WHAT YOU WILL DO - Copy the material word for word, from the line with "Toggle the classic" to the line with "Action: tap(78, 173)".

-------

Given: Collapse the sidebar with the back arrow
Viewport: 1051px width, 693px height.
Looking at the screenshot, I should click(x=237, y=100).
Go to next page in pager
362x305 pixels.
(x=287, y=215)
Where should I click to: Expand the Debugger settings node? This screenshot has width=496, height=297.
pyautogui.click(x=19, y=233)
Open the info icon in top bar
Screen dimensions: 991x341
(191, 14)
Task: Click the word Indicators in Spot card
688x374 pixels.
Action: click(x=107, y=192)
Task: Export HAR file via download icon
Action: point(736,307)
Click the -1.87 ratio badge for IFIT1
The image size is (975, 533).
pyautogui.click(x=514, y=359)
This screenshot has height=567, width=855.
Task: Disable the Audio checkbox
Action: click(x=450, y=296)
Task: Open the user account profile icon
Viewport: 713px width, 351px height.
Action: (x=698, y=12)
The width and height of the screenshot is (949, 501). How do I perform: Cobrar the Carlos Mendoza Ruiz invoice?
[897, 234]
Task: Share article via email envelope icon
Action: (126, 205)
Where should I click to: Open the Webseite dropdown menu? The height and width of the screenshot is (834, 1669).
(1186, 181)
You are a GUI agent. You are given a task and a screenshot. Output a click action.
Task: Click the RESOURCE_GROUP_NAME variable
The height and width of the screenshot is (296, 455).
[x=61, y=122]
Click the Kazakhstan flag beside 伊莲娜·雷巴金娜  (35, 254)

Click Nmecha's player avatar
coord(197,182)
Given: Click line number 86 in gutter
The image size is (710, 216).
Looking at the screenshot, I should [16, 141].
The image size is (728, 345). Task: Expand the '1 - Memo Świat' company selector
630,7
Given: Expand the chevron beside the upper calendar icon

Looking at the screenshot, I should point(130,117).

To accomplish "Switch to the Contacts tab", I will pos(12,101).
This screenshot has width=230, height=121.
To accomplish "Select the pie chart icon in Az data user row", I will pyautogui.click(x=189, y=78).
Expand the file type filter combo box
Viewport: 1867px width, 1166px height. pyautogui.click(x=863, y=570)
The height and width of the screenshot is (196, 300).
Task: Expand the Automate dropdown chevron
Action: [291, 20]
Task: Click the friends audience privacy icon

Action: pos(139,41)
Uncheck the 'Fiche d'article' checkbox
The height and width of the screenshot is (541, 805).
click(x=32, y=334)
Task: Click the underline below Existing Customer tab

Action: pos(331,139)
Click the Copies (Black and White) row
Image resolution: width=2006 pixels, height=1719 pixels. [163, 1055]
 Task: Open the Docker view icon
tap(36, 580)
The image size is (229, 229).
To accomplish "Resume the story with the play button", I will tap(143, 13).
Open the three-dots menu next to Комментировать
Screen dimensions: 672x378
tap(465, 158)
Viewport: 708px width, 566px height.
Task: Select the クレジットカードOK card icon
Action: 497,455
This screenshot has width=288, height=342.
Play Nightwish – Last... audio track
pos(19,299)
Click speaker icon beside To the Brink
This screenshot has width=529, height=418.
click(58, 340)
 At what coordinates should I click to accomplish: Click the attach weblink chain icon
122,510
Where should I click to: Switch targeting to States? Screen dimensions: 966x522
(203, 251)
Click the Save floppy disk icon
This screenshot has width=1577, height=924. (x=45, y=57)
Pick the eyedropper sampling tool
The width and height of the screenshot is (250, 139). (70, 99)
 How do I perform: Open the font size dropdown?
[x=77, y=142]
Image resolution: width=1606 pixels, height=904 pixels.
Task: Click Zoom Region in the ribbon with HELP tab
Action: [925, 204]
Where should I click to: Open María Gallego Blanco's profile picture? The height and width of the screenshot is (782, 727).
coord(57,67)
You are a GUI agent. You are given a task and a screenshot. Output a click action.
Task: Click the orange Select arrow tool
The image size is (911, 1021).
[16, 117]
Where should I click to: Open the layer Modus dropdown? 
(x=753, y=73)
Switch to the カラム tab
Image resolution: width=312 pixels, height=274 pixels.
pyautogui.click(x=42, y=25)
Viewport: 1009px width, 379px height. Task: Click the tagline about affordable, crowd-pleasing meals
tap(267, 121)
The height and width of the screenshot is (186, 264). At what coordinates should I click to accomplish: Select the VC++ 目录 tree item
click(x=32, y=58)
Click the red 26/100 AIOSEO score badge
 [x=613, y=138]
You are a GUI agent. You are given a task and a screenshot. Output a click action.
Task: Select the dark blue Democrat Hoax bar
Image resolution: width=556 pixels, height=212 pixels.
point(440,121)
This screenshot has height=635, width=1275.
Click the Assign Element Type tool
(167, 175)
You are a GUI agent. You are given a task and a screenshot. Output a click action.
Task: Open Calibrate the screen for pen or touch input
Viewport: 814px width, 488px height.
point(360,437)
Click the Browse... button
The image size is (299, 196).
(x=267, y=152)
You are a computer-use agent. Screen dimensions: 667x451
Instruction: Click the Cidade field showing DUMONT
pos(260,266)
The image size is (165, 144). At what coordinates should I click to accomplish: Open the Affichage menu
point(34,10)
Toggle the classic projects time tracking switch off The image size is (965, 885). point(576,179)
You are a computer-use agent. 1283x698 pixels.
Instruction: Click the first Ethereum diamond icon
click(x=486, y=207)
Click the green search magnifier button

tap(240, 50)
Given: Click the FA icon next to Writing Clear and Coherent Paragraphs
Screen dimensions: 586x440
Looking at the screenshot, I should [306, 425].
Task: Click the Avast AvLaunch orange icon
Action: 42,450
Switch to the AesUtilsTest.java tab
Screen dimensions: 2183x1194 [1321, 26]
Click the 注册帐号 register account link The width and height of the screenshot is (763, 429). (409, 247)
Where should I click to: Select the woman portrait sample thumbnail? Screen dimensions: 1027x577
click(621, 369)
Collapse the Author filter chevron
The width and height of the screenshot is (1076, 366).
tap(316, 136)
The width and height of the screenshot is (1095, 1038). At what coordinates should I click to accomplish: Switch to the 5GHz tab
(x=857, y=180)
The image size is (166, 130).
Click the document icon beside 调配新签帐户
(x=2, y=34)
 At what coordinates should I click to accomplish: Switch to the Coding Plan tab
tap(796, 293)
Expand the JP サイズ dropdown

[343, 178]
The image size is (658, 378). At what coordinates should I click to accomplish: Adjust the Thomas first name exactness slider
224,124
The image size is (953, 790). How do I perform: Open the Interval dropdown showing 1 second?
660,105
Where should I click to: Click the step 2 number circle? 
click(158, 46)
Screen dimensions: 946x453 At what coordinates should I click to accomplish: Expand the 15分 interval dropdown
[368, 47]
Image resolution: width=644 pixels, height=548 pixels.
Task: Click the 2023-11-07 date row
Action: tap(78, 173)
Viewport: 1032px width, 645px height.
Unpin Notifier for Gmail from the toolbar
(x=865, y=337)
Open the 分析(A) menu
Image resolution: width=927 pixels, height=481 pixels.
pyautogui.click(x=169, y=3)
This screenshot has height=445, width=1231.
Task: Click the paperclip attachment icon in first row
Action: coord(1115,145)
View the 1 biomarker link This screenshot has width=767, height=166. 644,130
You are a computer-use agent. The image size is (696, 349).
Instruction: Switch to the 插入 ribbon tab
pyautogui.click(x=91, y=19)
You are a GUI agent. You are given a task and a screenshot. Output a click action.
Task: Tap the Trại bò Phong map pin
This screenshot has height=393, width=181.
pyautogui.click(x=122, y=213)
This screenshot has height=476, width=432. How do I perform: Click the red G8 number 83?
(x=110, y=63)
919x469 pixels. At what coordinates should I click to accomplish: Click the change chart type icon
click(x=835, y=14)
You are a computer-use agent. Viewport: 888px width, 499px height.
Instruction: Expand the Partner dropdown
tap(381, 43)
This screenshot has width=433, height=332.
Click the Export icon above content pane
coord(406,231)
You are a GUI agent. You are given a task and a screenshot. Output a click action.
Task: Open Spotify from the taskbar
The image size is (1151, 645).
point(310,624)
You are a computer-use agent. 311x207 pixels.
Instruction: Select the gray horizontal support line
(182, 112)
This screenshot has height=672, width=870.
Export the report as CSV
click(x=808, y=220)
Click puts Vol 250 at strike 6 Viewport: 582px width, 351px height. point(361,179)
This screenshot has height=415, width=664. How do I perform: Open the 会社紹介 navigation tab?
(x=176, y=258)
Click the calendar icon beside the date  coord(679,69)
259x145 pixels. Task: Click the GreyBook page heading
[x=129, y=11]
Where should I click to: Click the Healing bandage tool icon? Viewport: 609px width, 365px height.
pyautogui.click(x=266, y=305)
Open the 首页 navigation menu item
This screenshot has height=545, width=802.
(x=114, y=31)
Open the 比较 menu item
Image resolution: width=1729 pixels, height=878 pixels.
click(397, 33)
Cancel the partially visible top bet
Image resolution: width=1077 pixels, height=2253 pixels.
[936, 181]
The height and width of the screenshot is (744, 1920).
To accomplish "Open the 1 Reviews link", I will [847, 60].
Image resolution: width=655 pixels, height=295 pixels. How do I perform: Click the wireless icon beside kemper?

-------

REPLY TO THE TASK -
Toggle the classic projects time tracking switch off The image size is (965, 885). point(576,179)
You are a computer-use agent. 1283x698 pixels.
Instruction: Click the first Ethereum diamond icon
click(x=486, y=207)
Click the green search magnifier button

tap(240, 50)
Given: Click the FA icon next to Writing Clear and Coherent Paragraphs
Screen dimensions: 586x440
Looking at the screenshot, I should [306, 425].
Task: Click the Avast AvLaunch orange icon
Action: 42,450
Switch to the AesUtilsTest.java tab
Screen dimensions: 2183x1194 [1321, 26]
Click the 注册帐号 register account link The width and height of the screenshot is (763, 429). (409, 247)
Where should I click to: Select the woman portrait sample thumbnail? Screen dimensions: 1027x577
click(621, 369)
Collapse the Author filter chevron
The width and height of the screenshot is (1076, 366).
tap(316, 136)
The width and height of the screenshot is (1095, 1038). At what coordinates should I click to accomplish: Switch to the 5GHz tab
(x=857, y=180)
The image size is (166, 130).
Click the document icon beside 调配新签帐户
(x=2, y=34)
 At what coordinates should I click to accomplish: Switch to the Coding Plan tab
tap(796, 293)
Expand the JP サイズ dropdown

[343, 178]
The image size is (658, 378). At what coordinates should I click to accomplish: Adjust the Thomas first name exactness slider
224,124
The image size is (953, 790). How do I perform: Open the Interval dropdown showing 1 second?
660,105
Where should I click to: Click the step 2 number circle? 
click(158, 46)
Screen dimensions: 946x453 At what coordinates should I click to accomplish: Expand the 15分 interval dropdown
[368, 47]
Image resolution: width=644 pixels, height=548 pixels.
Task: Click the 2023-11-07 date row
Action: tap(78, 173)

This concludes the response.